Germany Is Struggling, and Europe Feels It

Germany Is Struggling, and Europe Feels It
Photo by Maheshkumar Painam / Unsplash

Germany's retail sales fell 2.0% month on month and 2.0% year on year in the most recent reading, making it one of the worst performing consumer markets in the Eurozone in early 2026. For an economy that has long been considered the engine of European growth, those numbers are hard to look past.

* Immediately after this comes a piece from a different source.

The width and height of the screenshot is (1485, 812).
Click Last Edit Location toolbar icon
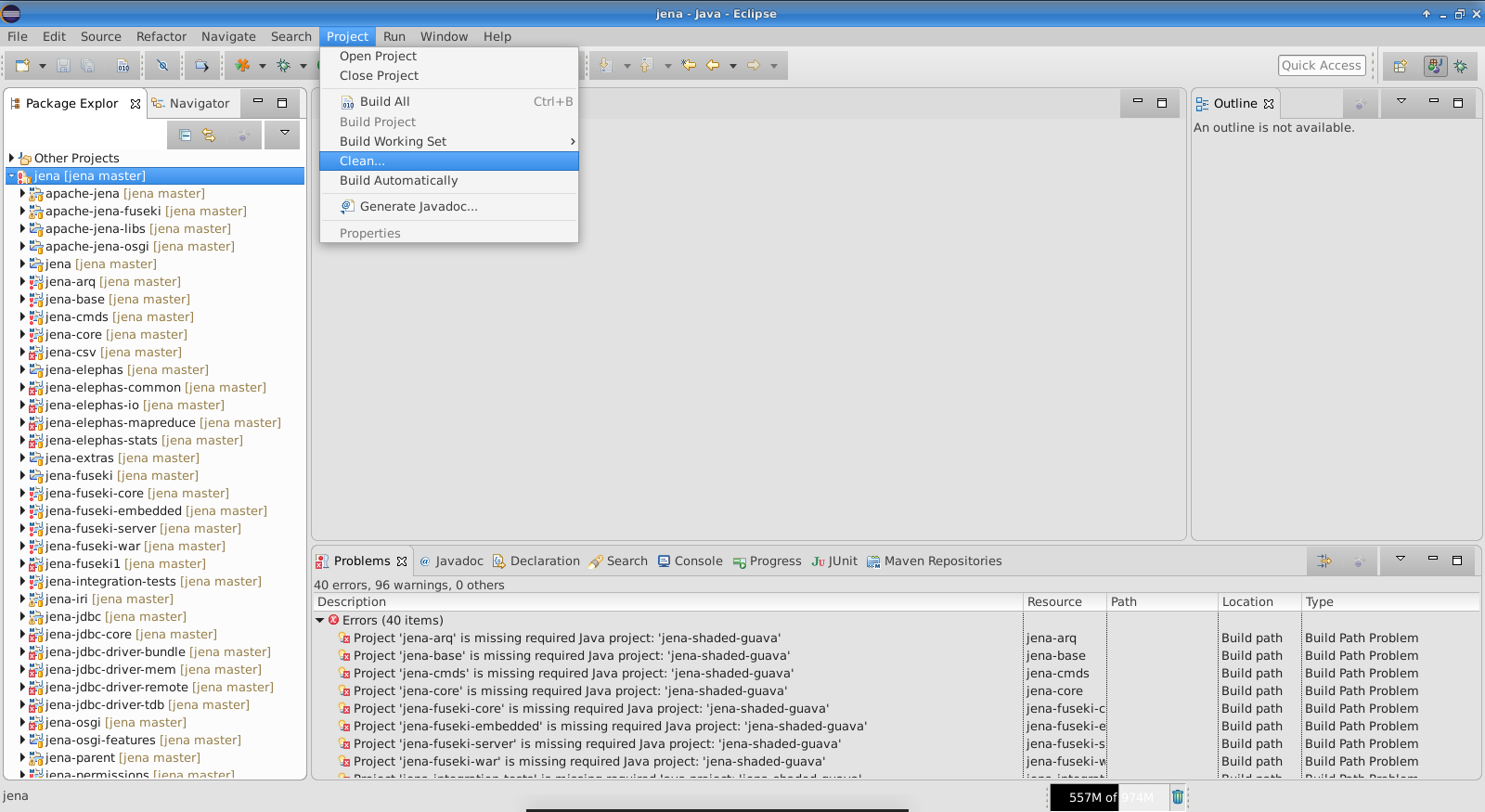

The broader Eurozone picture is not much more encouraging. GDP grew at only 0.1% quarter on quarter, while inflation rose back to 3.0%, creating what analysts are increasingly calling a stagflation style dilemma for European policymakers. The ECB is caught between the need to keep rates tight enough to fight inflation and the reality that doing so is putting even more pressure on already fragile growth.

Germany's weakness is not purely cyclical. High energy costs, driven sharply higher by the Middle East conflict, are hammering the country's industrial base. Germany is a large net energy importer, and every sustained increase in oil and gas prices acts as a direct tax on its manufacturing sector.

The bright spot in the European data is autos. European car sales rose 11.1% year on year in March 2026, supported by electric and hybrid vehicle demand. That is a real number, and it suggests that the green transition is creating at least some momentum in an otherwise weak consumer environment.

Eurozone retail sales rose 1.7% year on year in aggregate, but the monthly reading of negative 0.2% is more telling about the direction of travel. For ordinary households across the Eurozone, purchasing power is being squeezed. Wages are growing, but energy and food price inflation is eating into those gains faster than most households anticipated.